Dreadnoughts
With the new century, European rivalries (
and hence naval building), convinced the Government that Britain could not afford the 2-power standard.
The South African (
"Boer") War 1899-1902 had revealed a worrying isolation from the other European powers. In 1902, a 20-year treaty was signed with Japan, allowing the recall of many naval units, and their concentration in home waters and the Mediterranean. In 1904, the Entente Cordiale was signed with France, and another in 1907, with Russia.
"
Dreadnoughts" are the generic name given to battleships designed on the principles of their namesake in 1905-6. The revolution in the British Navy refers to rather more than that. HMS Dreadnought was a product of the Naval Arms Race with Imperial Germany. At 17,900 tons, she was designed to render all other battleships obsolete, and to give Britain a lead in building capital ships which she could not lose.
Battleships were the main index of Great Power status. Battleship quality depended on the combination of armour protection, gunpower and speed.
In 1897, at the Spithead Review to celebrate the Diamond Jubilee of Queen Victoria, the Navy had been made to look foolish by a small, fast demonstration craft called Turbinia (
now in Exhibition Park, Newcastle-upon-Tyne.). Dreadnought had turbines.
To address the problem of gunnery-accuracy, she was an all big-gun ship. Ten 12" guns provided the main armament. Shell splashes would not be complicated by smaller calibre guns, although after Dreadnought, subsequent classes of battleship would re-instate smaller guns (6") to deal with torpedo boats. Admiral John Fisher, the First Sea Lord, also promoted greater proficiency in gunnery, and the centralization of gunnery control on battleships, high above the smoke and guns. [Gun directors and range-finders, plotting the trajectory of shells from several guns to a point where the enemy would be when they fell - speed, wind, direction etc - therefore represent an early form of computer!] In these matters, Fisher became embroiled in a conflict with Lord Charles Beresford, Admiral of the Channel Fleet. Beresford was the sort of Admiral of whom Gilbert & Sullivan might have been proud: impeccably well-connected, personal servants and good dinners on board; spit, polish and tradition. Fisher retired in 1910, tired of the hostility, but Beresford was sidelined, and the Navy's preparedness was the beneficiary in 1914, as the fleet concentrated at Scapa Flow.
HMS Dreadnought
(
the dust jacket of the book published by Conway Maritime Press - an excellent source)

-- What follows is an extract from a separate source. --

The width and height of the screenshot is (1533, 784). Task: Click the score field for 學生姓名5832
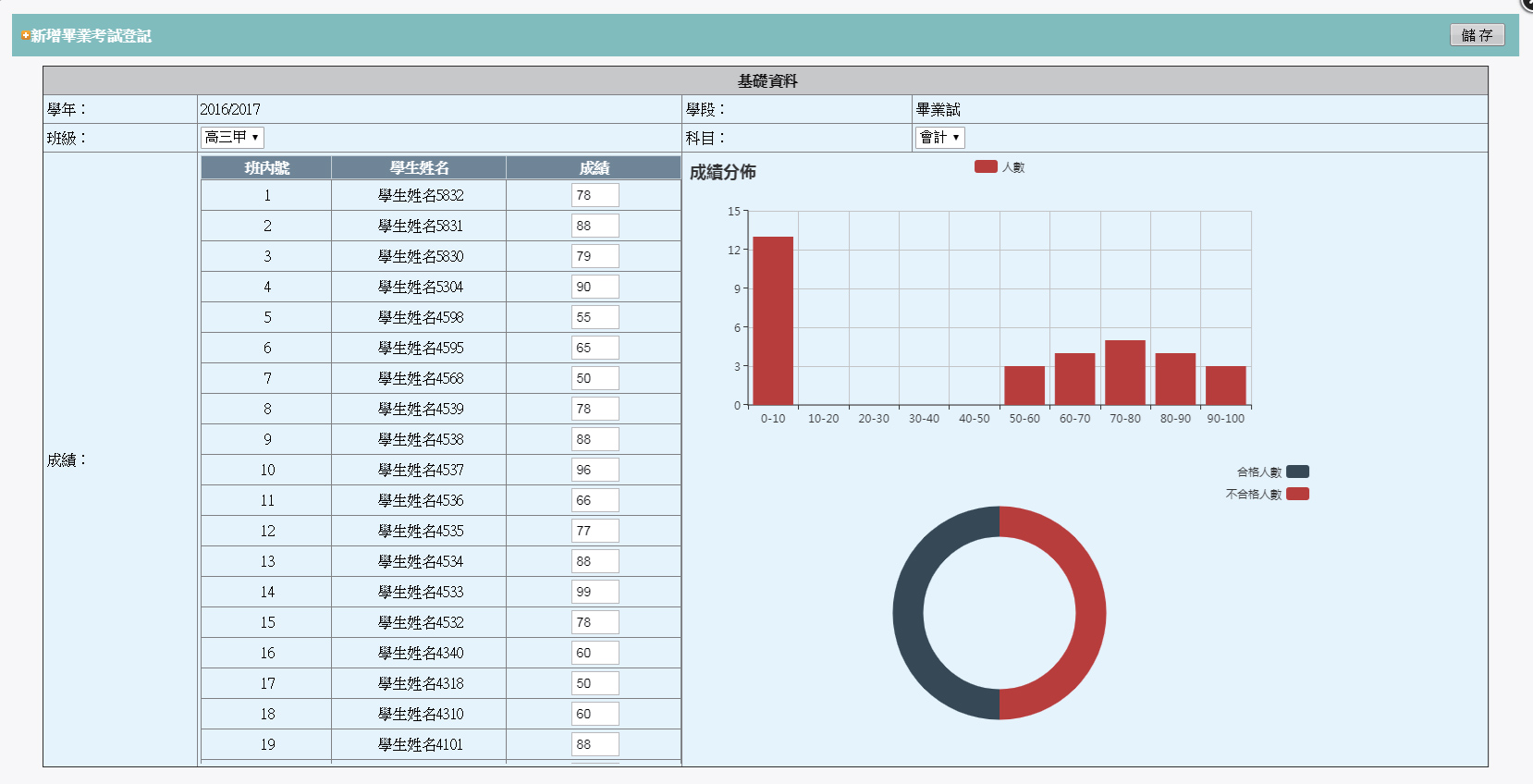pyautogui.click(x=595, y=195)
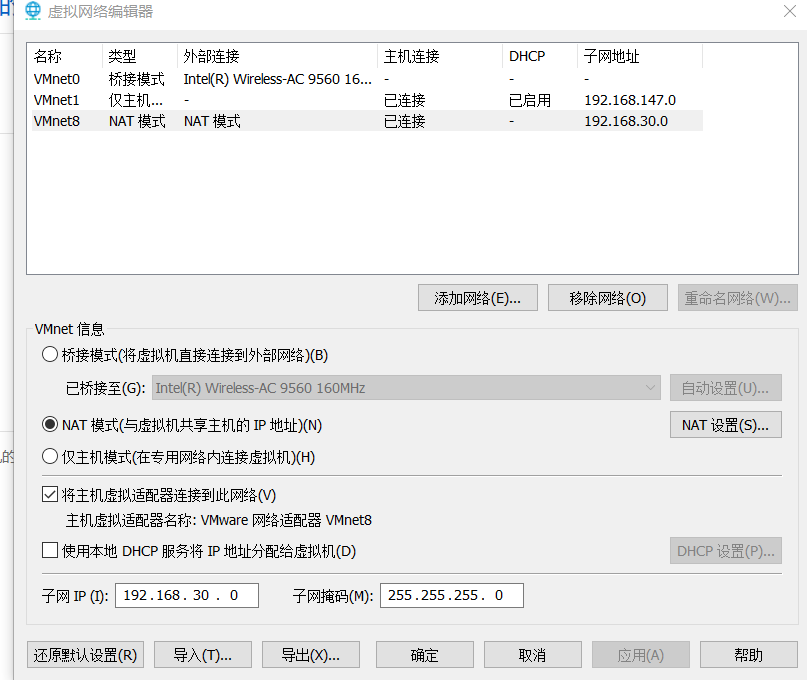Screen dimensions: 807x680
Task: Select the NAT 模式 radio button
Action: tap(50, 425)
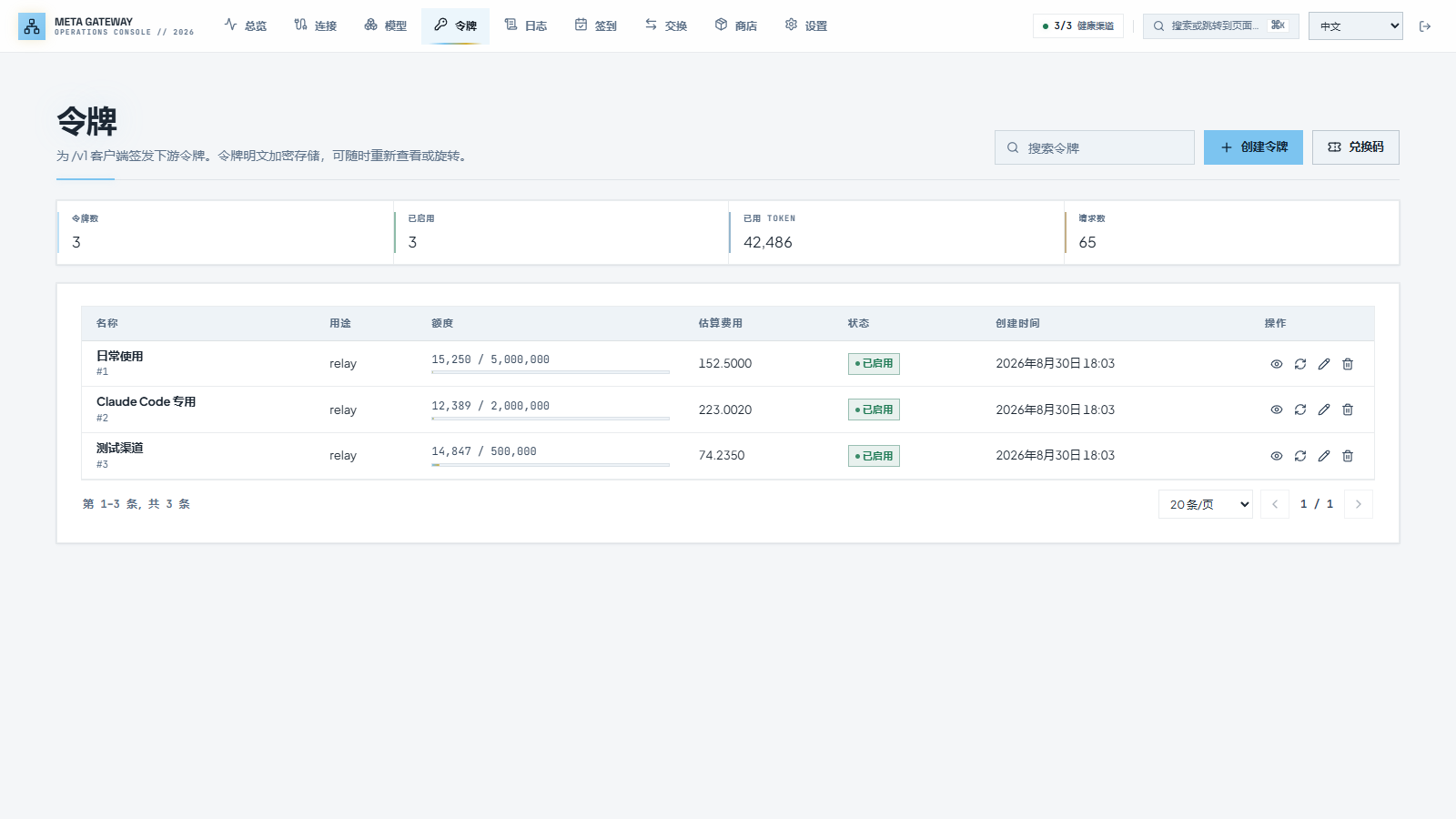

As non-participants in a European Naval Arms Race (
in which the French and Russians had dropped out), the Americans took time out to consider the issues of battleship design from first principles. They discovered the "zone of immunity" ranges between which heavy shells cannot penetrate either side or deck armour. Longer ranges meant that shells plunged from above, increasing the hits on deck. Learning from Tsu-shima that where ships were unarmoured, shells tended to pass through without exploding; light armour by contrast, caused shells to explode and cause almost as much damage from splinters. From this, the Americans developed an "all or nothing" approach: armour at maximum thickness, or not at all. The USS Nevada and Oklahoma (
1911) embodied these principles, and were as revolutionary as the Dreadnought.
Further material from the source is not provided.